A Checklist for Your Final Semester of Grad School

During your final semester of grad school, you may be asking yourself, “What’s next?” While in grad school, one tends to focus only on grad school itself and it is hard to see (let alone imagine) the light at the end of the tunnel. With classes, assignments, networking, and the impending job search, things can quickly become overwhelming. Fortunately, a checklist for your final semester of grad school can help keep these priorities straight.

Everyone’s experience with grad school is different. Whether your journey has been two years or eight years, it can be helpful to stay prepared with a checklist for your final semester of grad school. This can help ensure you are on the right track and ready for graduation—as well as for what comes next.

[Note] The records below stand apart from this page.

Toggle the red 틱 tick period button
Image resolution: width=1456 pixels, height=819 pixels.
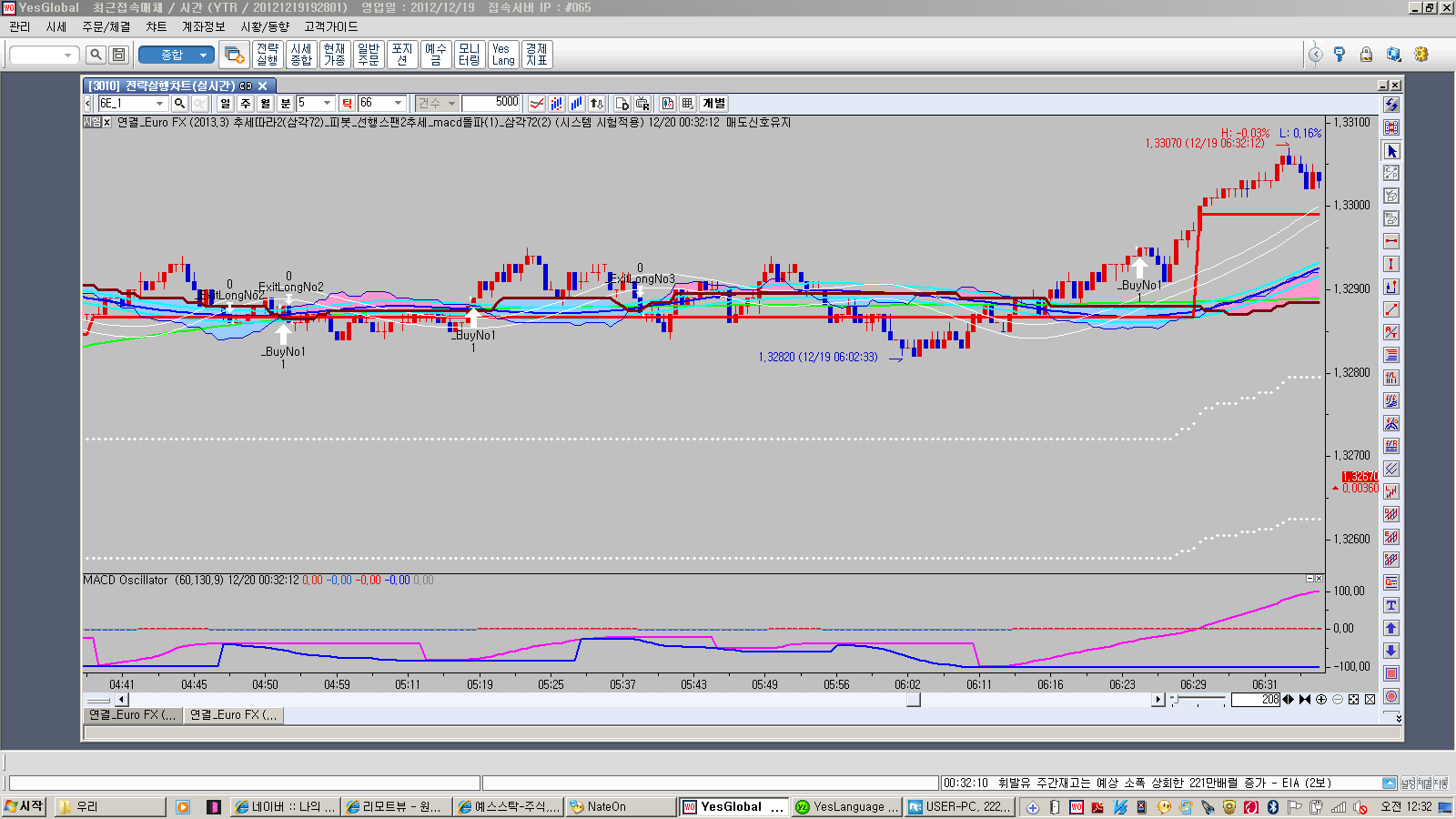pos(347,104)
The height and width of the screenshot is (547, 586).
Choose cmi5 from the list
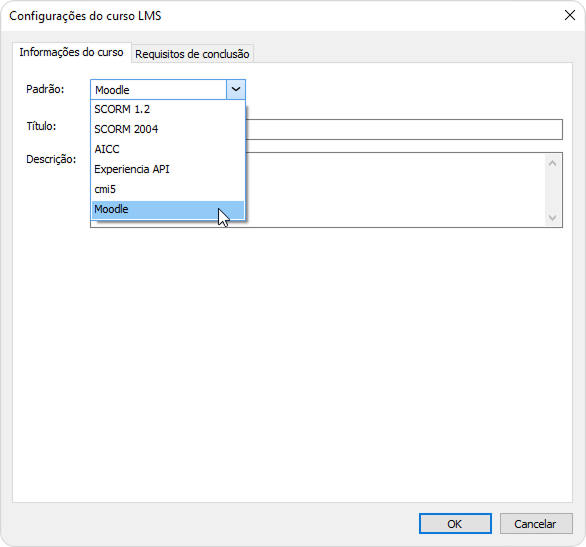click(168, 189)
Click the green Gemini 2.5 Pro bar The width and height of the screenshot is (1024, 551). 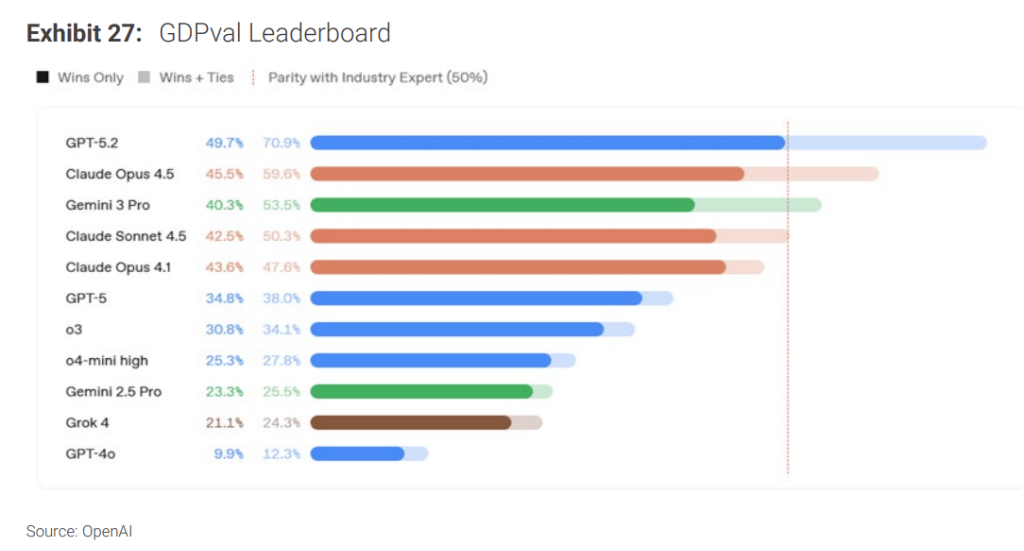pyautogui.click(x=421, y=391)
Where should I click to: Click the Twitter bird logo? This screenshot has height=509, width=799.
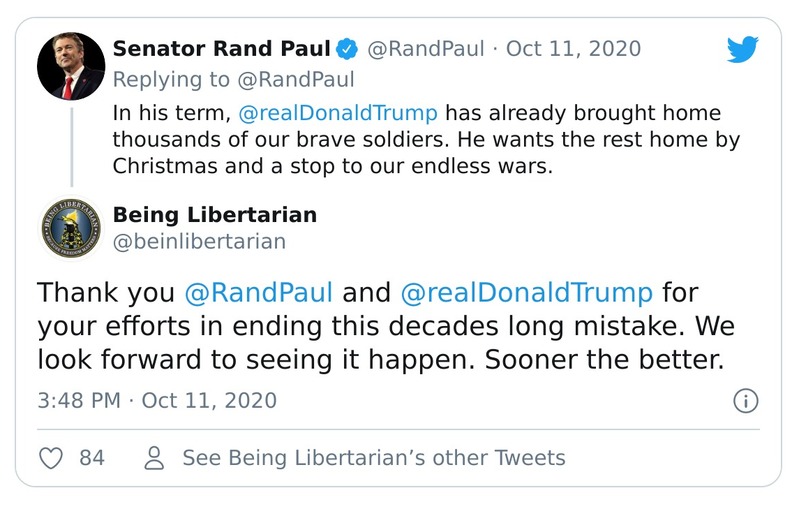743,50

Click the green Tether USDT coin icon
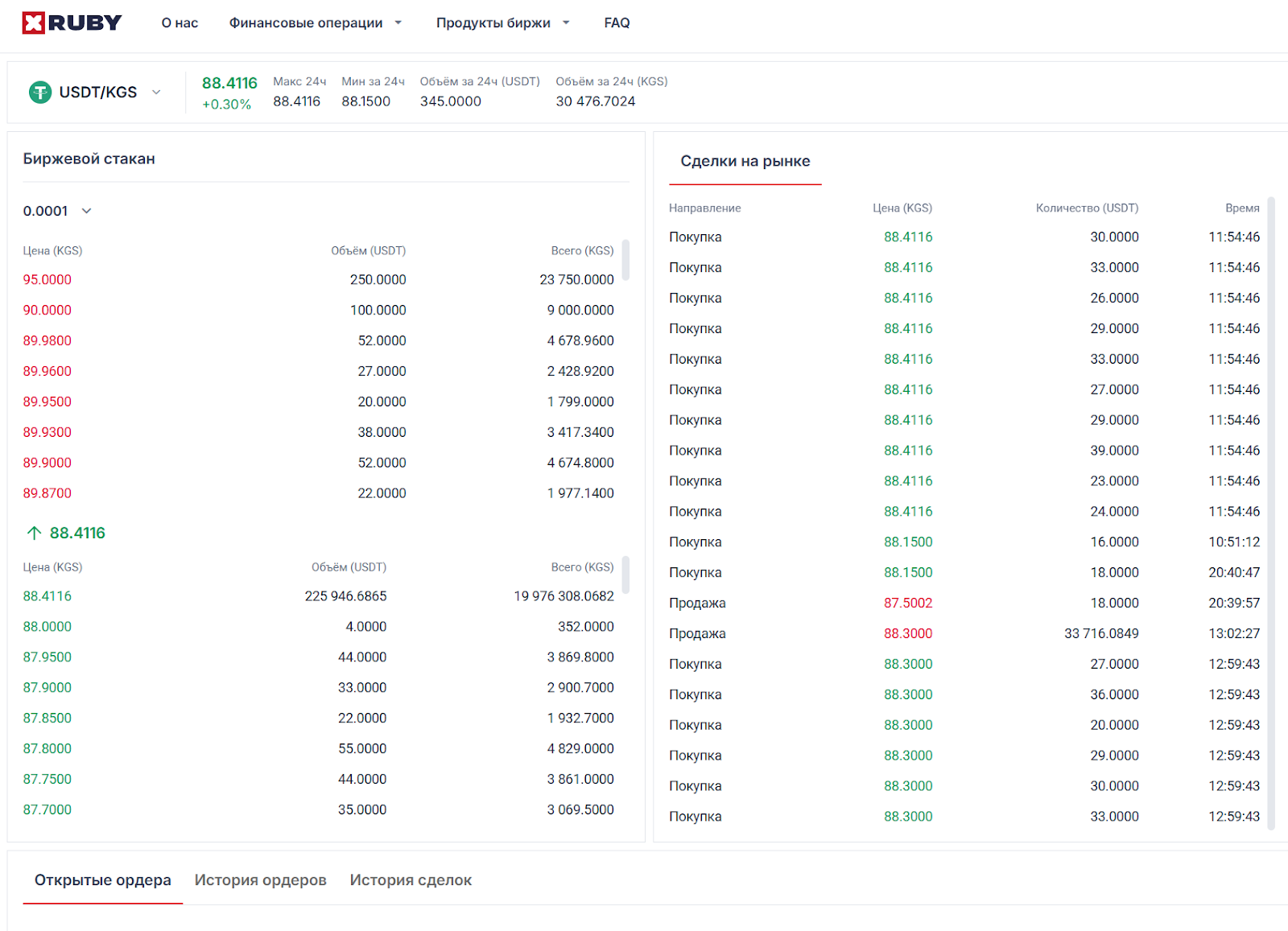coord(40,93)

Keep your eye on the prize during your final semester

It’s easy to get excited or overwhelmed as this chapter of your life comes to a close, but it isn’t over yet! Whether your last semester consists of wrapping up a dissertation, thesis, applied project, or something else, you need to remain focused. All of your hard work is for nothing if you don’t cross the finish line. Allow yourself adequate time to finish projects and prepare for presentations or exams. When competing demands surface, give grad school priority if possible. Schedule time for school, but also for leisure and family so you don’t feel too deprived or disconnected.  

Visit your grad school’s career center for guidance

Your advisor and faculty are not your only on-campus resources for advice. Although they may have great tips related to your industry, they may not have enough time to help you actually apply for jobs, review your resume, or practice interview skills. Take advantage of your campus career center. Depending on your school, the career center will likely offer helpful individual or group sessions on many subjects, such as:

  • Writing a resume or cover letter

  • Completing job applications

  • Polishing your interview skills

  • Using social media to seek jobs

Many colleges and universities also host events related to careers, such as on-campus interviewing with prospective employers and job fairs. These services are typically included in the cost of tuition, so take full advantage while you can.

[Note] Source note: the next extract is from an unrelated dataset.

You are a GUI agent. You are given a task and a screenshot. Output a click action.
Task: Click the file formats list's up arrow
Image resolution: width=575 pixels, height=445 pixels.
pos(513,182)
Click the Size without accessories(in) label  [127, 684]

Meet with your grad school advisor

If you haven’t already, you need to see your advisor to confirm you are on track to complete all requirements for graduation. You don’t want to be on the receiving end of a dreaded email or phone call about missing required credits. The earlier you talk to your advisor, the better your chances of correcting your course load or any discrepancies that could prevent you from graduating on time. While speaking with your advisor, you may also want to inquire about career opportunities, applying for and attending graduation ceremonies, and any other post-graduation advice.  

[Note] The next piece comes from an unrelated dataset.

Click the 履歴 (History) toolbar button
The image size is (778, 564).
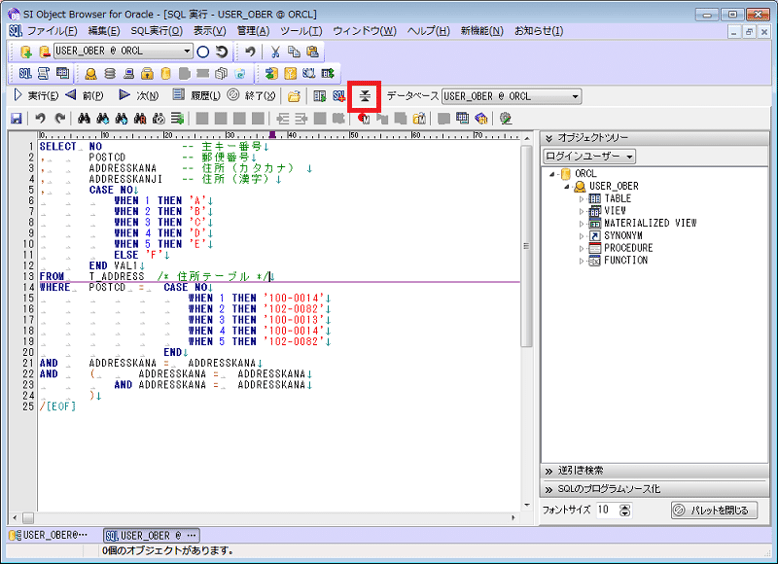pos(196,96)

[RELATED: 5 Questions Grad Students Should Ask Their Advisors]

Network during your final semester

As a graduate student, you have had several opportunities to connect with peers, faculty, researchers, and other professionals in your field. Now is the time to reach out to your network. Check in to see how they are doing, and what they are working on and where. Let them know you are finishing up grad school and what your future plans are. Also, ask for help if you need it. Know someone who landed a great job where you’d also like to work? Ask him or her for pointers on securing and acing an interview. They might even be able to recommend you to the hiring manager!   

Assess your post-grad financial situation

This checklist item is an important one! While in grad school, it is likely you had some sort of financial aid. Many students have been relying on loans since their undergrad programs. As you exit grad school, you should have a firm understanding of your finances. There are a few questions you might want to ask yourself, such as:

  • How much will you owe in student loans each month?

  • How much do your bills cost?

  • How much money can you reasonably expect to make and what’s the minimum you would need to earn to support yourself?

Knowing the answers to these questions will help get you ready to make important financial decisions. Create a reasonable budget, focus on your job search, and, if needed, identify areas in which you can trim excess expenses.

Earning a graduate degree is an exciting time! Enjoy your last semester and work hard, but also make sure you are preparing yourself to exit grad school successfully. Good luck!